# Task to complete
Take every line from the listing below that includes "computer" and copy it.

# Exercise material
------------------------------------

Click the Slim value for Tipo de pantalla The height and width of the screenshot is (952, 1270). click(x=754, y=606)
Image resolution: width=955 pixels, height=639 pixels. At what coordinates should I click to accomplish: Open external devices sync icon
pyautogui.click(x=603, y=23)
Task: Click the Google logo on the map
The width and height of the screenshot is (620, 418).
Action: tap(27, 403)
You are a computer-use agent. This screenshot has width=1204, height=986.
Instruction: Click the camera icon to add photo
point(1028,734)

------------------------------------

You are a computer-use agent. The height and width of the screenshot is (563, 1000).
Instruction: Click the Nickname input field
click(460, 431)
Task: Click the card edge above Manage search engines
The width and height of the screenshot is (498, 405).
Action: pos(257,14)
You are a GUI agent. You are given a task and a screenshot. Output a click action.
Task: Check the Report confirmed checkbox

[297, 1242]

------------------------------------

# Task result
You are a computer-use agent. This screenshot has width=1204, height=986.
You are a computer-use agent. The height and width of the screenshot is (563, 1000).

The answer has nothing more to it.